The 'Thelma and Louis' actress says that the 2013 Academy Awards' host disgraced women with his routine, especially those who were being honored.
Geena Davis criticizes Seth MacFarlanes joke at the 2013 Academy Awards, saying that his routine at the event was disrespectful to women, especially those who were being honored. Davis stated that MacFarlane's routine overshadowed the win of "Brave", an animated movie about a skillful female archer.
Davis addressed MacFarlane's joke in front of the members of California Assembly in Sacramento. She was present as one of 11 Californian women who were honored for their achievement.
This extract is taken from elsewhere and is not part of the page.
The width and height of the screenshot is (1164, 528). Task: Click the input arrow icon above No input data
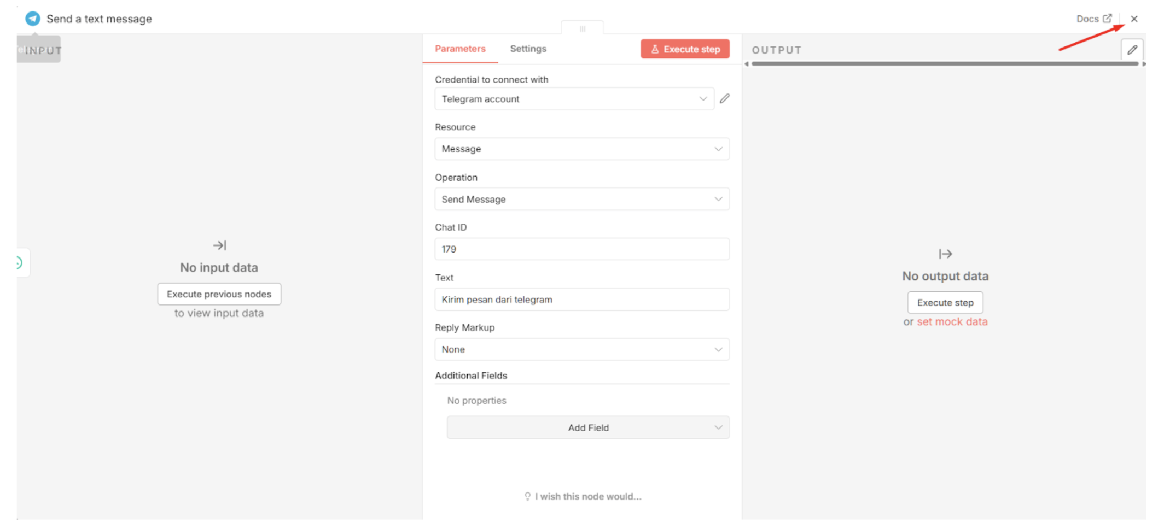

Davis said, "It's a shame that that triumph was enveloped in an awards ceremony containing disrespect for women, but it helps illustrate how tone-deaf we can still be regarding the status of women." Davis commended "Brave" as a movie that set positive examples for girls.
The 1988 Academy Awards' Best Supporting Actress winner is the chairwoman of state Commission on the Status of Women and Girls. The commission is focused on areas of women and families in the military, in business, health and safety, education, and gender equality in the media.
On the same occasion, Davis said that they had a long way to create gender equality, especially toward young women. The actress quoted a female basketball star who once described playing basketball as her second nature, just like breathing. "Every girl in California should be able to pursue a dream that's as natural to her as breathing. We need to support them to make sure they have the messages and the tools to get there," Davis said.
Davis is not the only one who has slammed MacFarlane for his "boobs" song at Oscars. Last week, two female state politicians sent a letter to the Academy of Motion Picture Arts and Sciences, asking the Academy to condemn MacFarlane for degrading women.
At the February 24 ceremony, MacFarlane quipped about attractiveness of women, performed a song about boobs, and referenced several rape scenes with topless actresses. However, the Academy defended MacFarlane, saying that it was "creative freedom."